The Boat Leaves Wednesday

June 1950–February 1951

“In war, as in prostitution, amateurs are often better than professionals.”

—Napoleon Bonaparte


On June 25, 1950, we got our national emergency.

At dawn that morning, the (North) Korean People’s Army surged over the 38th parallel into the South. This action was immediately condemned by an emergency session of the UN Security Council, a vote from which the Soviets abstained.
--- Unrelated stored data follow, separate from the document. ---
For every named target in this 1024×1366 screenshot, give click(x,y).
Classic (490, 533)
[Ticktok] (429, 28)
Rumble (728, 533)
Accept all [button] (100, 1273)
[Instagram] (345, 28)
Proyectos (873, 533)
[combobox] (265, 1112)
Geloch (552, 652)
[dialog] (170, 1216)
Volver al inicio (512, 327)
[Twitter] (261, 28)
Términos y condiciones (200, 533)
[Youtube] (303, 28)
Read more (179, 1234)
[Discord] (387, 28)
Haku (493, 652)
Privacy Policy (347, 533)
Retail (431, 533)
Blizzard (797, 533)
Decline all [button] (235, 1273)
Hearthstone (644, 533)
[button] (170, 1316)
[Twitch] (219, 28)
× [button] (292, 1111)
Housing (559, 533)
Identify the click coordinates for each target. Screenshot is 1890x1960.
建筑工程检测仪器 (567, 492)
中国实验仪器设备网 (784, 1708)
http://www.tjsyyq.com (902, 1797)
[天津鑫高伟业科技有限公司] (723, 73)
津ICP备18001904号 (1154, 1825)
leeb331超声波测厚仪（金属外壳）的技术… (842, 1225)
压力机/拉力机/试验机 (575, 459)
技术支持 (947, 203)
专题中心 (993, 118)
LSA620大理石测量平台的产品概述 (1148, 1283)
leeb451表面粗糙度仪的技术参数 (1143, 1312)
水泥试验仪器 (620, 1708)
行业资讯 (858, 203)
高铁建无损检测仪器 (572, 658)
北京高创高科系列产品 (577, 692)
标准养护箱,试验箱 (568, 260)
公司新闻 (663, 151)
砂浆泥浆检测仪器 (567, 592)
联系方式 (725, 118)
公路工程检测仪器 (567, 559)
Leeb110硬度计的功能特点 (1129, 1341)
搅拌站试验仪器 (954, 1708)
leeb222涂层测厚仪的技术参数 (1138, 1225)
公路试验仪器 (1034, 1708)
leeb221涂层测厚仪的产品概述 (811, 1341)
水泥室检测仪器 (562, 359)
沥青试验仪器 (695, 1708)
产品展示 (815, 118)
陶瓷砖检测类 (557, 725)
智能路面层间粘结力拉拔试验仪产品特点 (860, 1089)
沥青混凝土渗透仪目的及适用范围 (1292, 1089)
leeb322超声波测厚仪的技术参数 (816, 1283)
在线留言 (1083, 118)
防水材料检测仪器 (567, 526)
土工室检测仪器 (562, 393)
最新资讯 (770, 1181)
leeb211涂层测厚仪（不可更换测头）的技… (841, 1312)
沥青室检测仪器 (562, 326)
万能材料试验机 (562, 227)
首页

The Korean peninsula had been divided since the end of World War II under an agreement between the US and USSR with no consideration of the will of the Korean people. Before that, from 1910–1945, Korea was a colony of the Japanese Empire and suffered unimaginable atrocities ranging from forced labor and sex slavery to medical experimentation on human subjects. After World War II, North Korea was run by Kim Il Sung, who had been a charismatic resistance fighter during Japanese occupation. He used Soviet and Chinese subsidies to model a state on Stalin’s Russia, labor camps and all. The South, no bastion of democracy, was run by a corrupt and brutal puppet government that took America’s backing as license to pillage and deprive its people and massacre political opponents. The United States had adopted an official noninterference policy that gave the North reason to believe their invasion would be uncontested by South Korea’s mightiest ally.[i]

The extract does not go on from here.